Basic Data Analytics: January 2019

Thursday, 24 January 2019

Machine Learning - Linear Regression

###################################################################

################Machine Learning - Linear Regression#####################

###################################################################

options(repos = c(CRAN = "http://cran.rstudio.com"))

library(readxl)

data <- read_excel("D:\\R studio\\R portable\\Practice\\ML - linear regression\\Bai-tap-thuc-hanh.xlsx")

head(data)

names(data)[names(data)=='Chiều cao (cm)'] <- 'Height'

names(data)[names(data)=='Cân nặng (kg)'] <- 'Weight'

head(data, n=6)

#we need to split the data into a training set and a testing set.

#As their names imply, the training set is used to train and build the model,

#and then this model is tested on the testing set.

#Let’s say we want to have about 75% of the data in the training set and 25% of the data in the testing set

#First, we set the seed so that the results are reproducible

set.seed(123)

#we create a sequence whose length is equal to the number of rows of the dataset. These numbers act as the indices of the dataset. We randomly select 75% of the numbers in the sequence and store it in the variable split

split <- sample(seq_len(nrow(data)), size = floor(0.75 * nrow(data)))

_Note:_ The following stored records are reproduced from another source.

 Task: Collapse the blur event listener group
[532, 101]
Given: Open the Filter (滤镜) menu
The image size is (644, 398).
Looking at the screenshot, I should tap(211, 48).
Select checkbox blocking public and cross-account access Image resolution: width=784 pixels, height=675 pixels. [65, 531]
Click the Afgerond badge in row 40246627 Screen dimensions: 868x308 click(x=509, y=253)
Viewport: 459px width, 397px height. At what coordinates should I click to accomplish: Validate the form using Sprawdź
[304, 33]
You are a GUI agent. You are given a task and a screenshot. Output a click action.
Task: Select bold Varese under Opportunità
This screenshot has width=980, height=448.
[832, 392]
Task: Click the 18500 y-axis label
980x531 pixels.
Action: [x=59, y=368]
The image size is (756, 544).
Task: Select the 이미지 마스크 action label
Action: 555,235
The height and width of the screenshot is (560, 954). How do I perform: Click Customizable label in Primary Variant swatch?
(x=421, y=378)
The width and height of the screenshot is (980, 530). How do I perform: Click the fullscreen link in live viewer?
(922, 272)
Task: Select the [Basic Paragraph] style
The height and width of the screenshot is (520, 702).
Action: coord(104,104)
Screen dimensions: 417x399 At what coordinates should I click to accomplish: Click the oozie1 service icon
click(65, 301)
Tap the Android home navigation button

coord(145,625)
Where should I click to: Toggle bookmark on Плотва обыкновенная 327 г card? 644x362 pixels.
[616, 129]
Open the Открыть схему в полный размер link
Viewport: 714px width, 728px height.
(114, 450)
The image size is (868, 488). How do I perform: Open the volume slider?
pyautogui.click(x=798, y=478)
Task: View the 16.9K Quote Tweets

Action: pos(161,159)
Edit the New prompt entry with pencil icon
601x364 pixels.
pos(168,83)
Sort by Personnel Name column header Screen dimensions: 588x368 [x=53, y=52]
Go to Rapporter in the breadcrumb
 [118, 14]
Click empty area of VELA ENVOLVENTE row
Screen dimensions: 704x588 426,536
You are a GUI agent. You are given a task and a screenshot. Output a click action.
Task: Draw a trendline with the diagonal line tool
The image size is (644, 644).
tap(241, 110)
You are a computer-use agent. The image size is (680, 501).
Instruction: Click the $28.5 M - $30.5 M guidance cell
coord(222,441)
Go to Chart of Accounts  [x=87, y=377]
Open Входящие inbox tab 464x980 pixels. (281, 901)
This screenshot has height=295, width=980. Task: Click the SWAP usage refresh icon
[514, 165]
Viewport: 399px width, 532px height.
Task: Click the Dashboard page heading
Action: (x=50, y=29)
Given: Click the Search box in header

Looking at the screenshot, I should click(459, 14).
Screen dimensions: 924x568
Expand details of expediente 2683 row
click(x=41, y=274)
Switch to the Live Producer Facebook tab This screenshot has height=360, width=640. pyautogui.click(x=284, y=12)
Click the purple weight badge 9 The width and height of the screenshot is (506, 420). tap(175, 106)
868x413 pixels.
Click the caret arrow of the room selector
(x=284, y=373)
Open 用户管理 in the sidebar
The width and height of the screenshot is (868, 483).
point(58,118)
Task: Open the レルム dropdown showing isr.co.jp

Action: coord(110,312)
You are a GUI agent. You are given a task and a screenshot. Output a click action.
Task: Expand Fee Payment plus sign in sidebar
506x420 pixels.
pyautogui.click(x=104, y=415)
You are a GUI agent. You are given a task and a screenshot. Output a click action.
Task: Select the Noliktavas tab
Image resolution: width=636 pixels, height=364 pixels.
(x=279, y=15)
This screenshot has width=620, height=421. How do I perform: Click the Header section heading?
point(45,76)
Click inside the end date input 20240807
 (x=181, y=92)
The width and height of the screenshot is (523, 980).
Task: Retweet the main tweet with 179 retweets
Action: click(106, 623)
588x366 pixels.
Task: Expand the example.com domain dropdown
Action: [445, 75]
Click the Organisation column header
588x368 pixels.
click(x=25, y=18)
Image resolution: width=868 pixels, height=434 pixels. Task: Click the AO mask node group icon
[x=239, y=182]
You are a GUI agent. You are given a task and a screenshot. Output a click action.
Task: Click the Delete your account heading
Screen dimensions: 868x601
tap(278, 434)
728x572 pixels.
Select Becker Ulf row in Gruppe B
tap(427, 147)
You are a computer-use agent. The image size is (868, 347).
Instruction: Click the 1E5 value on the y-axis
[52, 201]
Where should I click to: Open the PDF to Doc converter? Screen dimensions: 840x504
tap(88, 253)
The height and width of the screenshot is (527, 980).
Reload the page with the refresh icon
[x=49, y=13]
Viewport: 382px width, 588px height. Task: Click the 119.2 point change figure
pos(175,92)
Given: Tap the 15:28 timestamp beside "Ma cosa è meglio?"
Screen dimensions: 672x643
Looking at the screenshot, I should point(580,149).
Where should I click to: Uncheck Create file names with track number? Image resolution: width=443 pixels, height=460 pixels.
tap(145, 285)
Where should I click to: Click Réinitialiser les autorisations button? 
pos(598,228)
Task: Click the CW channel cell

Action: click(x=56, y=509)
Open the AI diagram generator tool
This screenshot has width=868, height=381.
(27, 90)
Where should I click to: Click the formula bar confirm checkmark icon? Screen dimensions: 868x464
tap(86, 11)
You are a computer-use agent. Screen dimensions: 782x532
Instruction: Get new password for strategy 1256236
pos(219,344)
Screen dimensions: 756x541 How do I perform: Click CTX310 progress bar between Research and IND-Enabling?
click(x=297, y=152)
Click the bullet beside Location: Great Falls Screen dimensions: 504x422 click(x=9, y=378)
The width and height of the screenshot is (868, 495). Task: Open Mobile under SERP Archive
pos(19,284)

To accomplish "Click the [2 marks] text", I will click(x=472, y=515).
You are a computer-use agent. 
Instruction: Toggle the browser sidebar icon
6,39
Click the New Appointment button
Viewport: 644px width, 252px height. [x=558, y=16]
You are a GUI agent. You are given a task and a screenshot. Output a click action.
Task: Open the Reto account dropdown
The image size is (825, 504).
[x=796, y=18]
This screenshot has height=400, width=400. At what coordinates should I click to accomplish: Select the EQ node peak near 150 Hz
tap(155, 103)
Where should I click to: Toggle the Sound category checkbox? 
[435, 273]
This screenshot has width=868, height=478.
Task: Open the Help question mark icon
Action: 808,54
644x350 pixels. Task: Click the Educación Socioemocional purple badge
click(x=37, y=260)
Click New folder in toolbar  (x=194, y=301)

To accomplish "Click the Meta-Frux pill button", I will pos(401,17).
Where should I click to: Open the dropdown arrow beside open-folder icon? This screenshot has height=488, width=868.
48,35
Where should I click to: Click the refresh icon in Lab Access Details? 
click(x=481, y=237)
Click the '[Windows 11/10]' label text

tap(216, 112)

#we copy all the rows which correspond to the indices in split into trainData and all the remaining rows into testData

train.data <- data[split,]

head(train.data)

View(train.data)

test.data <- data[-split,]

head(test.data)

#Building the prediction model

predictionmodel <- lm(Weight~Height, data = train.data )

The above function will try to predict Weight based on the variable Height. Since we are using all the variables present in the dataset, a shorter way to write the above command is: (this is very helpful when are are a large number of variables.)

predictionModel <- lm(Weight ~ ., data = trainData)

summary(predictionmodel)

This will help us determine which variables to include in the model. A linear regression can be represented by the equation: y_i = β_1 x_i1 + β_2 x_i2 + β_3 x_i3 + ⋯ + ε_i where y_i represents the outcome we’re prediction (PE), x_irepresent the various attributes (AT, V, AP, and RH), β represent their coefficients, and ε represents the constant term.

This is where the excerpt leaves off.